Records excerpted from a collection:
__________
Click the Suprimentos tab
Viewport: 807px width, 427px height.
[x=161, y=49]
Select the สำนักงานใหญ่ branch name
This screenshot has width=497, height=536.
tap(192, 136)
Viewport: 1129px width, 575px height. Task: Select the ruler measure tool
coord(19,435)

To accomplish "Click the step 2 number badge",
__________
ABOUT THIS EXERCISE:
An exact copy of all the records is what is needed here.

FINISHED EXERCISE:
Click the Suprimentos tab
Viewport: 807px width, 427px height.
[x=161, y=49]
Select the สำนักงานใหญ่ branch name
This screenshot has width=497, height=536.
tap(192, 136)
Viewport: 1129px width, 575px height. Task: Select the ruler measure tool
coord(19,435)

To accomplish "Click the step 2 number badge",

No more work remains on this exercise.